How quickly things change!

But who is buying wearables? Are they geeky fashion statements or pioneering business tools, as has been claimed? What has changed since the Timex DataLinkof the 1990s to warrant the excitement about Apple’s smart watch? And haven’t fitness trackers, pedometers and heart-rate monitors been around for years?

The difference is that modern wearable technology packs more computing power than NASA needed to land two astronauts on the moon, plus they’re connected to the Internet, meaning they can drive built-in sensors to gather, process, transmit and receive contextually relevant information at the very point of decision-making. Hands-free. Not even smartphones have the ability to empower users in the spread of scenarios that wearables do.

Wearables offer many innovative use cases for companies — from enabling different interaction with tools and devices to enhancing safety offerings and training experiences, thereby reducing re-working and creating opportunities for brand-new goods and services. That is an operational and economic shift in the making.

Many uses focus on enabling employees. In the oil & gas and telecoms industries, pilot studies have been completed to equip field installation, service and maintenance professionals with smart glasses to access documentation, procedural tips and skilled advice. Wearables can also be used to improve health and safety, helping to notify employees about emergencies or hazardous working conditions.

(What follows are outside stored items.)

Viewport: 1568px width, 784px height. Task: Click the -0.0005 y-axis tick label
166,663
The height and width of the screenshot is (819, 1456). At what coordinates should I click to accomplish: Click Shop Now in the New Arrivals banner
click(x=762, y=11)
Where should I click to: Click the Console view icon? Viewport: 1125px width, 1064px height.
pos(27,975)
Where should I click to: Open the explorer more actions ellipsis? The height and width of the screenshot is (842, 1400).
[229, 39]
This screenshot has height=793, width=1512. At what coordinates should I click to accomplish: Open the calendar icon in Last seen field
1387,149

By deploying or engaging existing sensors at the enterprise’s point of interaction with customers, retailers can capture data and learn, via feedback loops, how their products and services are used.

Such data, when ingested and analysed through machine learning platforms can provide a powerful platform to help stores get a better understanding of customers — thus finally realising the promise of actionable insight from data — aka outcomes.

So the insights being garnered from these wearables are giving rise to new business models. Smart watches and smart glasses open up a myriad of opportunities in the financial services industry. The big technology providers are rushing to provide add-on payment services to their devices, such as the Apple Pay, and the first banks have started bringing their solutions to market, for example Caixa Bank’s payments via contactless wristband.

So yes, it’s probably safe to say it “has legs”. Forrester believes the addressable market for wearable computing solutions in enterprises might actually eclipse that of the consumer market.

Of course there are obstacles. Cost remains a factor and it is probably going to be some time before we see mass adoption. On top of that, wearables manufacturers will have to work hard to overcome early market challenges with user experience, brand awareness and fears over privacy. Then there’s the ease of use problem — the majority of smart device owners have experienced issues with using them. Lastly, consumers are cautious about sharing their personal information via wearable platforms, due to a lack of trust in online security.

It is obvious that wearables are of momentous significance. To come into their own, manufacturers must start offering phenomenal customer experiences right out of the box, stand out in a crowded marketplace with strong digital brands, and provide a level of security and privacy that will inspire consumer trust.